At the end of the park, I followed Qianmon Dongdajie towards the south end of Tiananmen Square. I plugged in my headphones and cranked the music up, to discourage the many young men who wanted to be my tour guide. (My choice of music: Banco de Gaia’s “Last Train To Lhasa”. Hmmmm.)
After Tiannmen Square, I decided that I’d seen enough big, ornate stuff: I wanted to see “real Beijing”. (OK, that’s a bit pretentious, but you know what I mean. So I explored the hutongs (narrow alley-like streets) southwest of the Arrow Tower, in Dashilan district. I went down Zhubaoshi Jie until I found the turning into Dashilan Dajie, and followed this into a maze of twisty passages, all different. Dashilan Dajie turned into Dashilan Xijie, then Tieshuxie Jie. And then suddenly I was stuck – and so was everyone else. There was a small excavator digging up the street, and the operator decided to take out the one remaining strip of pavement. A few brave souls scrambled over the debris, ducking to avoid the bucket of the excavator, but I decided to backtrack and work around. I turned south down Shanxi Xiang until I hit Zhushikou Xidajie, which I followed west until I reached Nanxinhua Jie. (One confusing thing about Beijing is that the streets tend to change their names every block or so.) I turned north; I had some vague idea of going all the way up to Bei Hai Park, but I soon abandoned that.
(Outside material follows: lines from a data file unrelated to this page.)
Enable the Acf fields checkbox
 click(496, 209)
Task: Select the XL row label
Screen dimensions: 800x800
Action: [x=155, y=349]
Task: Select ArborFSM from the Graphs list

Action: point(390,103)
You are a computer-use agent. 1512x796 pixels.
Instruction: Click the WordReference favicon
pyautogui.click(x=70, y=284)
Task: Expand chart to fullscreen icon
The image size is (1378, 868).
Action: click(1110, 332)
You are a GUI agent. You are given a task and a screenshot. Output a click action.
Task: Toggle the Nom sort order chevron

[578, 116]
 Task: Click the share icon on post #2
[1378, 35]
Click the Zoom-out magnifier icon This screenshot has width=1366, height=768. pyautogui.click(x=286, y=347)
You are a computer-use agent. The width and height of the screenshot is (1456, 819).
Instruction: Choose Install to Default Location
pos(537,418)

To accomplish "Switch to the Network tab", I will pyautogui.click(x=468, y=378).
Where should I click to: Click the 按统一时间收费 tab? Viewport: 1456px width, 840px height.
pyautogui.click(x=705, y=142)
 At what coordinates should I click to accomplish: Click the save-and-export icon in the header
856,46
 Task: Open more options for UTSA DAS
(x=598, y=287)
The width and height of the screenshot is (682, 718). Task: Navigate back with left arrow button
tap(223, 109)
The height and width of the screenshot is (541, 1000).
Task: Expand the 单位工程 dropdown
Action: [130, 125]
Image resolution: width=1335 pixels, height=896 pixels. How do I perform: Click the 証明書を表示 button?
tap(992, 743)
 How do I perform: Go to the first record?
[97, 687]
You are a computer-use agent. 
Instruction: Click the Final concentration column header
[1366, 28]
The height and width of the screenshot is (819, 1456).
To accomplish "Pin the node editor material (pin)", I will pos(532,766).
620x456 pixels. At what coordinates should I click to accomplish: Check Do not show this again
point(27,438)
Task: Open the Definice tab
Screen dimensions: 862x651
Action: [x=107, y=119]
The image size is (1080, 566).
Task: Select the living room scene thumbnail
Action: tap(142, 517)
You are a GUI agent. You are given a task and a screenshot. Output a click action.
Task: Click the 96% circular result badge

Just as I noticed when I was in Seoul, Beijing merchants tend to cluster. Nanxinhua Jie was full of shops selling musical instruments and trophies – awards, cups, plaques, medals, and so forth. (I probably saw more trophy shops than any other kind in Beijing, except for food and clothing.) I kept going north, until I reached Xichang’an Jie, which is the western continuation of the street I’d started out on. At this point I realized that I wasn’t going to go much further: I’d been walking non-stop for four hours, and my feet knew it. So I reluctantly headed west to the nearest subway station, paid my 2 yuan for a ticket (that’s 29 cents US), and rode the gleaming, streamlined (and packed) train back to Guo Mao station. To the Chinese passengers with whom I shared the train, I apologize for my slovenly appearance: the humidity had picked up mid-morning, and my shirt was terribly sweat-stained.
And now I must deal with my blistered feet, and transfer all the photos to my laptop. I’ll go online and upload this piece in a few minutes. (I have to buy internet access one hour at a time in this hotel.) I probably won’t log in tomorrow morning, because I need to be at the airport by 6am. This time tomorrow, I’ll be in Singapore. (Well, at the airport, anyway.) And tomorrow night I’ll be in Hyderabad.